Half of the Clipper Race fleet has begun its Elliot Brown Ocean Sprint but a fickle breeze and upcoming wind holes could result in changes in the standings on Day 17 of Race 7: The Forever Tropical Paradise Race to Sanya in China.
Qingdao remains in the lead for a fourth straight day but the light wind has the team concerned, as skipper Chris Kobusch explains: “The steady breeze we had over the past few days disappeared and we are back to light wind sailing. The main sail and the kite are flogging with the swell and it is difficult to hold a steady course and speed.
“We are hoping it is not only us stuck, but the rest of the leading pack too, so we don't lose too much ground and/or the lead.”
Further north, second-placed Sanya Serenity Coast and PSP Logistics, in fourth, are both currently maintaining good speeds but, with winds beginning to lighten, PSP Logistics skipper Matt Mitchell reports: “The area of changeable winds is now upon us and the next 12 hours or so will tell if we've done enough to skirt around the edge of the worst of the light wind.
“We are now waiting for the wind to start shifting to the south east, where we will gybe and start heading on a more direct course while keeping fingers crossed that we keep the breeze as it makes its way around the clock.”
Dare To Lead, who has opted to follow Qingdao’s more southerly route, moved from fifth to third place overnight but skipper Dale Smyth says any further progress is being hampered: “Well, we are well and truly sprinting in the Elliot Brown Ocean Sprint and flying along at six knots. Why is it that we are always crawling through the sprints with no wind? I guess it’s just luck of the draw.
“Anyway, we have had some very smooth sailing over the last 24 hours, slipping along under spinnaker in a flat sea and we only have around 400 nautical miles until we turn the corner at the northern end of the Philippines.”
Unicef and Liverpool 2018, in fifth and sixth place respectively, are the other teams who have begun their Elliot Brown Ocean Sprint. Whilst there is currently just over 100nm separating the top half of the fleet, Unicef skipper Bob Beggs expects the leaderboard to change in the latter part of the race, saying: “The disposition of the fleet on a wide front and an unreliable forecast with wind holes a plenty, means this race is far from won or over.
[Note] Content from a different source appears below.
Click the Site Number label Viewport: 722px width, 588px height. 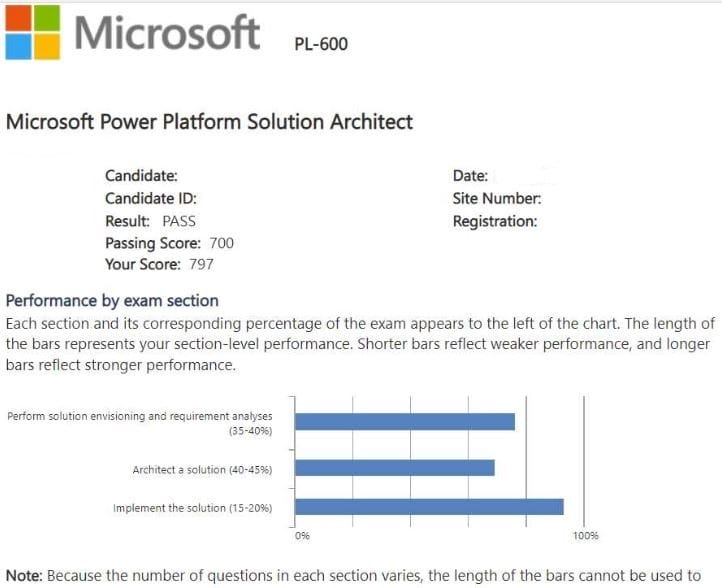[x=496, y=198]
I expect we may see the pecking order change over the next few days as positioning, luck and tactics replace the drag race of this last week.”
Nikki Henderson, skipper of the seventh-placed Visit Seattle, is also hoping for a shakeup in the standings in the final days of the race to Sayna. Visit Seattle is currently 240nm off the lead after opting to go for Scoring Gate points earlier in the race and comments: “As we sail towards the high pressure driven weather, I imagine the fleet will begin to compress a little. We are doing our best to keep the guys behind, behind and trying to catch up in front!
“Dealing with some pretty changeable winds this past week, whilst watching the top six consistently maintain 10 -12 knots has been pretty morale sucking at times … so hopefully we can try and cut down the miles between us and them over these next few days.”
Like Visit Seattle, eighth-placed Garmin is just hours away from beginning its Elliot Brown Ocean Sprint and after a busy 24 hours of sail repairs, skipper Gaetan Thomas says: “Now the weather is a bit more settled, but for how long is the question. The Elliot Brown Ocean Sprint doesn't look that great either for the teams ahead or for us with wind holes and a massive wind shift ahead but we will do our best as always and definitely hope to score some points so we can finish this leg properly.”
As Nasdaq nears the eastern gate of the Elliot Brown Ocean Sprint, skipper Rob Graham says: “We are closely watching the boats ahead that have already begun their Elliot Brown Ocean Sprint and trying to pick a route through a very messy forecast for our own, due to start sometime overnight.”
Nasdaq leapfrogged HotelPlanner.com for ninth place overnight, though the gap remains less than 10nm, whilst GREAT Britain is another 50nm astern in eleventh. HotelPlanner.com skipper Conall Morrison comments: “Yesterday evening saw us gybe onto port tack for a few hours in an effort to dodge a light patch of wind that is forecast ahead and to set ourselves up for the Elliot Brown Ocean Sprint. We are now back on starboard tack and should begin our sprint at around sunrise tomorrow morning.”
As much of the fleet battles with the unsteady breeze, Clipper Race Meteorologist Simon Rowell has highlighted the possibility of strong squalls, some with winds of up to 50 knots that will present as the teams near the south of Taiwan.